(Provided data)

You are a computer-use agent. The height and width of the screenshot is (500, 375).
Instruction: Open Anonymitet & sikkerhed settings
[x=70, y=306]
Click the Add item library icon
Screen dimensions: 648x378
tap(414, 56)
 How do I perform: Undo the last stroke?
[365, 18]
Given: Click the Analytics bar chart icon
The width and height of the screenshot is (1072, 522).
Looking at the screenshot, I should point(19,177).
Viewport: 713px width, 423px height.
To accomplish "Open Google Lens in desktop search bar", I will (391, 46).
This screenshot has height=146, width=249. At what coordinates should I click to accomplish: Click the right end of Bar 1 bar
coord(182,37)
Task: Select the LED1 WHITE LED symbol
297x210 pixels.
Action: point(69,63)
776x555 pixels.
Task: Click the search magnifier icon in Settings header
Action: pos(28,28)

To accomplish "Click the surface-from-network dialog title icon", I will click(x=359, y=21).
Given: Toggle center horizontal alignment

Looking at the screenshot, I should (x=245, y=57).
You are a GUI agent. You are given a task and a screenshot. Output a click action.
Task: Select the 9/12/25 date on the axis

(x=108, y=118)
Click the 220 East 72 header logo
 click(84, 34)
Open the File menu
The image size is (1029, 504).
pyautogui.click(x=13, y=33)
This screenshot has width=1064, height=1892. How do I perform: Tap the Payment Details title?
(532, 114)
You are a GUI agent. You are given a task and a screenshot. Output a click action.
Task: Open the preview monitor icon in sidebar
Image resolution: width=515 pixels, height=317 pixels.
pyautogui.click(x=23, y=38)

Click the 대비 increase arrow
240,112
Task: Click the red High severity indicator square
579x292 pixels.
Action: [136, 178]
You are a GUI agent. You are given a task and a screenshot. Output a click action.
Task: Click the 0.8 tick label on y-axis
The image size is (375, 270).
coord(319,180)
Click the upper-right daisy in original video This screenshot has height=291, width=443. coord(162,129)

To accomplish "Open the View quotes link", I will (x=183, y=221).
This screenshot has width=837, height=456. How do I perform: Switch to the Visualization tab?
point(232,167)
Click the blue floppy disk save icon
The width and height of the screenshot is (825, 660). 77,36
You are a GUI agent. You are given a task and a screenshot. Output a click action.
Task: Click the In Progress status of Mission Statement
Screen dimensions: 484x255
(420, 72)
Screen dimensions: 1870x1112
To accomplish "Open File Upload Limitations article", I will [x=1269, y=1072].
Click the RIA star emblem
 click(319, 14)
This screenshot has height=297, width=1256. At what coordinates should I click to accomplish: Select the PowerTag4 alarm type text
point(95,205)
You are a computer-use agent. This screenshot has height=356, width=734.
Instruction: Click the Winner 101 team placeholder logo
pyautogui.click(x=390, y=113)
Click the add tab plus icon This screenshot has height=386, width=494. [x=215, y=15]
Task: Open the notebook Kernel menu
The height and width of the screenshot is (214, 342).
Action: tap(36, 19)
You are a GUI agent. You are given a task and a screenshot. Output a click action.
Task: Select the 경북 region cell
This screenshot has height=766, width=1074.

(End Provided data)

### [Activity]
In the records above, find every line with the word "computer" and copy it.

### [Response]
You are a computer-use agent. The height and width of the screenshot is (500, 375).
You are a computer-use agent. This screenshot has height=356, width=734.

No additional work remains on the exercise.